(Saved data entries)
━━━━━━━━━━━━━━━━━━━━━━━━━━━━━━
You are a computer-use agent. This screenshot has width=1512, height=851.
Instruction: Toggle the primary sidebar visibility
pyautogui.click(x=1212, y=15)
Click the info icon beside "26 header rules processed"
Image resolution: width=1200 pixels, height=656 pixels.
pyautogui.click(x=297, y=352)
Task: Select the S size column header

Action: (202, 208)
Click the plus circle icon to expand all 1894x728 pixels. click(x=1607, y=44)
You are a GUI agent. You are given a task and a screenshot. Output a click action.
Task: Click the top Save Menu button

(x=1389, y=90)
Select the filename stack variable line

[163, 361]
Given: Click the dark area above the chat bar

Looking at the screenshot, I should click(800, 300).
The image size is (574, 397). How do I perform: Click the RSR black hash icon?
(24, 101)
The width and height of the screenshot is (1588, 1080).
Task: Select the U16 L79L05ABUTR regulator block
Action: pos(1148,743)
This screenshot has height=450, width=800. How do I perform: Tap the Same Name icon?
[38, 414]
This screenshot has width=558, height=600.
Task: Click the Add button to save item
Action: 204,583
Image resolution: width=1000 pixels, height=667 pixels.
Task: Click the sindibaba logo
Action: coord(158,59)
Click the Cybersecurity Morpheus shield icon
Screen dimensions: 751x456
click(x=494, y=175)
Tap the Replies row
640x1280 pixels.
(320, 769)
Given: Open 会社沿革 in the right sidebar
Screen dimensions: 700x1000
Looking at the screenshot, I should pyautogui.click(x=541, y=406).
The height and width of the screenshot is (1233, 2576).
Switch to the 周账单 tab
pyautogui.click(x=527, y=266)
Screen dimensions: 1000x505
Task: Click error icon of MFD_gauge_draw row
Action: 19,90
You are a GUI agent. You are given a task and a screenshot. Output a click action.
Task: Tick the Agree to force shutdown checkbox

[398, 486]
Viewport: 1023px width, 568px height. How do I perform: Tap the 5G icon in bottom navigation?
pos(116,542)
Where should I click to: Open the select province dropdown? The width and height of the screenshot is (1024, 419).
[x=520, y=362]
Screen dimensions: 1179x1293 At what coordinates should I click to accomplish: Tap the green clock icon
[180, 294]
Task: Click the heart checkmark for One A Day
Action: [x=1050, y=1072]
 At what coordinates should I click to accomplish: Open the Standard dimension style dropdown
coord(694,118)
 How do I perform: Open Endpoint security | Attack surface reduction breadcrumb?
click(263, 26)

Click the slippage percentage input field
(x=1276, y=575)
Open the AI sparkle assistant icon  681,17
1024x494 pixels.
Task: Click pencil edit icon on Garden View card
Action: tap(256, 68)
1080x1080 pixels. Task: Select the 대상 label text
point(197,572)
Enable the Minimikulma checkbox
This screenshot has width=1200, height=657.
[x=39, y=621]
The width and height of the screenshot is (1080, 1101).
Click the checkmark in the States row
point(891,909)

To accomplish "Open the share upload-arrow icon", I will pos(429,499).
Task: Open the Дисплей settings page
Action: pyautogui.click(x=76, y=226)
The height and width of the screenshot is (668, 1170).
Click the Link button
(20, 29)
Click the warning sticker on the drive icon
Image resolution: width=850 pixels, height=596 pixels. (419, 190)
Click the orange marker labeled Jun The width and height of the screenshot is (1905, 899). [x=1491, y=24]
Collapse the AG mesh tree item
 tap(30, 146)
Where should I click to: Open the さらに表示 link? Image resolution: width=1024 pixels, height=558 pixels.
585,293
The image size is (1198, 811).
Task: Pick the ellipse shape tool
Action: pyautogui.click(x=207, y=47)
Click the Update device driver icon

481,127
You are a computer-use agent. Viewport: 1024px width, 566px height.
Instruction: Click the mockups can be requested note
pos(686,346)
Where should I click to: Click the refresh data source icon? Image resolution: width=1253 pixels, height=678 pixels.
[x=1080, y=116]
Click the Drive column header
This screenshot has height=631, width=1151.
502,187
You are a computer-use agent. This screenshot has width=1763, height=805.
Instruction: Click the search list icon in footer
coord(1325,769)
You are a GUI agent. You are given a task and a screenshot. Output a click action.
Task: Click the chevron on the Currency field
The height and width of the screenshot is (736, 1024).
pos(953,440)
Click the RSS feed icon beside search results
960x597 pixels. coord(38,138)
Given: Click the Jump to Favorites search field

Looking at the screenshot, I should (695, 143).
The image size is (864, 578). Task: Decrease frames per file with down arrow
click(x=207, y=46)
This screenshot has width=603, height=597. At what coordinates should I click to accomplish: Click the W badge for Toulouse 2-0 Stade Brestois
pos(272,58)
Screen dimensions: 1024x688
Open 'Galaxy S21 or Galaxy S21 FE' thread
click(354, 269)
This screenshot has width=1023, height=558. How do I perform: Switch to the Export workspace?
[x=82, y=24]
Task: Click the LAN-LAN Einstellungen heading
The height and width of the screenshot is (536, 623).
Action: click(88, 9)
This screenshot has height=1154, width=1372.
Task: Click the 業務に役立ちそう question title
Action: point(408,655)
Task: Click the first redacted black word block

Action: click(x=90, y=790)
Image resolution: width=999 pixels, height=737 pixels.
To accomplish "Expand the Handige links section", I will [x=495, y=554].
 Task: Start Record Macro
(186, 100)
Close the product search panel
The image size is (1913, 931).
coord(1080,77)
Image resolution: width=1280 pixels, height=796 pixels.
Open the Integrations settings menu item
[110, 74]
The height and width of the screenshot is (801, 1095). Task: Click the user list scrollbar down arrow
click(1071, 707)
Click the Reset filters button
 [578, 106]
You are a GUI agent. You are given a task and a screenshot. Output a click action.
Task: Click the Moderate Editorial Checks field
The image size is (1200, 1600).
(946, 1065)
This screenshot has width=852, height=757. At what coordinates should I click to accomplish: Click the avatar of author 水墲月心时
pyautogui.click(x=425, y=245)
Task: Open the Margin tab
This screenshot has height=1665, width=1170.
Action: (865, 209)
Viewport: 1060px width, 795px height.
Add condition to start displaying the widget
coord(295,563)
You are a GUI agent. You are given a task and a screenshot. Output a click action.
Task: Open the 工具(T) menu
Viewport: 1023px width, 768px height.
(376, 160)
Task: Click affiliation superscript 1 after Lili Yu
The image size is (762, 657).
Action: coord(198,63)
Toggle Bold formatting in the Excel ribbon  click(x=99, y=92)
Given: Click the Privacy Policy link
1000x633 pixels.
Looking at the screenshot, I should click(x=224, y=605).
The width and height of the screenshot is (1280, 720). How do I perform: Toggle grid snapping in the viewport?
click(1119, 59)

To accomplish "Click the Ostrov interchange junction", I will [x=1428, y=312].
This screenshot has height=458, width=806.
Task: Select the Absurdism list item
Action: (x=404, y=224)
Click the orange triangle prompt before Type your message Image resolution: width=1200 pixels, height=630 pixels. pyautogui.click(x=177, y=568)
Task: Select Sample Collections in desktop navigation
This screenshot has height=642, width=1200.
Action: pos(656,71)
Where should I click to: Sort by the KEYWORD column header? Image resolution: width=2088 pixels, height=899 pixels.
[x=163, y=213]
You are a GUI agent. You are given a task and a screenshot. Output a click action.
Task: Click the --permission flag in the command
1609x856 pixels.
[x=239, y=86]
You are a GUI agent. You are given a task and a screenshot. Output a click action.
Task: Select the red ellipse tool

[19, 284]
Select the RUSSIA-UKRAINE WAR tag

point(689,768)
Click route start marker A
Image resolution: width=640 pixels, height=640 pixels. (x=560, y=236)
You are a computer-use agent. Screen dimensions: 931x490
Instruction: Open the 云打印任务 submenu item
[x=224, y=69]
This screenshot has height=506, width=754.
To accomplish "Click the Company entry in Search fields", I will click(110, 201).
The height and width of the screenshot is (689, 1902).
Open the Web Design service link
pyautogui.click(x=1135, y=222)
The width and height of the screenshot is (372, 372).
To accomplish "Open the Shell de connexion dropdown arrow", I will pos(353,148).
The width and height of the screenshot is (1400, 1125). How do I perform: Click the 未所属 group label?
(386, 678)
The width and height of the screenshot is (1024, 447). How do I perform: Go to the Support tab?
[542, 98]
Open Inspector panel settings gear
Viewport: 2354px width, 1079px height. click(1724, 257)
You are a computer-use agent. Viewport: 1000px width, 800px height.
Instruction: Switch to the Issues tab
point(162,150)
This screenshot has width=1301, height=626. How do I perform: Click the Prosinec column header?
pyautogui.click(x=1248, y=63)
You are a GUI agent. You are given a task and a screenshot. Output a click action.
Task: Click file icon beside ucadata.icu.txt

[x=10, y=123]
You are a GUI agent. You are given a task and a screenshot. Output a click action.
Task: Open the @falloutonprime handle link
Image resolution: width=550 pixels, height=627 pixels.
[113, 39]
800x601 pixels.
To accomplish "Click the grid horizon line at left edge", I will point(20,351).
━━━━━━━━━━━━━━━━━━━━━━━━━━━━━━
Work instructions >> In the data above, which lines include "orange"? Return those lines.

Solution to this task >>
Click the orange marker labeled Jun The width and height of the screenshot is (1905, 899). [x=1491, y=24]
Click the orange triangle prompt before Type your message Image resolution: width=1200 pixels, height=630 pixels. pyautogui.click(x=177, y=568)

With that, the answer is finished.